Solarthemen: Gibt es einen Paradigmenstreit zwischen Netzausbau einerseits und lokaler Systemoptimierung mit Hilfe von Speichern andererseits?
Windelen: Bei der Energiewende haben wir in Deutschland das Bild einer zweispurigen Autobahn, die in die Wüste gebaut wird. Die eine Spur ist der Ausbau der Erneuerbaren und die andere Spur ist der Ausbau der Netze. Die Spur mit den Erneuerbaren ist auch schon recht weit Richtung Horizont vorgetrieben worden, aber die Spur mit den Netzen ist Baustelle, und deshalb stehen alle im Stau. Immer mehr derjenigen, die da im Stau stehen, klettern genervt über die Leitplanke und sagen, jetzt mache ich mir mein System selbst. Politik und etwa Bundesnetzagentur verstehen zwar, dass sie eigentlich eine dritte Spur aufmachen müssten, um Flexibilität ins System zu bringen und ausweichen zu können, weil es sonst nicht voran geht. Aber wer es schon nicht schafft, zwei Spuren zu managen, der sagt lieber: Wir laufen mal noch zehn Jahre mit Scheuklappen weiter und machen die Leitplanken dafür immer höher, damit niemand drüber klettert. Man versucht, alle ins System zu zwingen und diskreditiert die anderen mit Schlagworten wie Entsolidarisierung und Strafabgaben. Zugleich bremst man den Ausbau der Erneuerbaren, damit der Unterschied zum schleichenden Netzausbau kleiner wird, und schon scheint die Welt wieder in Ordnung.
Solarthemen: Sie beschreiben das Weltbild anderer. Geht denn in Ihrem eigenen Weltbild der Ausbau erneuerbarer Energien ausschließlich über Speicher?
Windelen: Nach unserer Ansicht werden künftig nicht mehr die Netze alleine die Systemführerschaft haben. Die Treiber im System müssen die Erneuerbaren sein, und das funktioniert nur zusammen mit Speichern und Digitalisierung. Damit bin ich in dezentralen Lösungen und nicht mehr in einem zentral gesteuerten System. Das System von gestern, in dem zentrale Erzeugung über die Netzebenen nach unten verteilt wird, besteht so nicht mehr.
Solarthemen: Viele Ökonomen gehen davon aus, dass es je größer, desto günstiger geht – auch bei Erneuerbaren.

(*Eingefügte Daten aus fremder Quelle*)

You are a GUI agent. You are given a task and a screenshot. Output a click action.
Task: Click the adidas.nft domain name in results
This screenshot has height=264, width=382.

Windelen: Wieder das Wort günstiger. Was und für wen? Mit dezentralen Einheiten kann ich lokale und regionale Wertschöpfung generieren. Gleichzeitig habe ich eine hohe Akzeptanz. Ist der Nutzen eines Kabels wirklich höher als der Nutzen dezentraler und flexibler Lösungen mit lokalem, regionalem Handwerk und Industrie, mit lokalen Erneuerbaren und Speichern? Hier liegt eine Chance, Wertschöpfung und Innovation auch in strukturschwache Gegenden zurückzubringen.
Solarthemen: Viele denken beim Thema Speicher nur an Batterien. Welche Rolle spielen die vielen anderen Speichermöglichkeiten in Ihren Überlegungen?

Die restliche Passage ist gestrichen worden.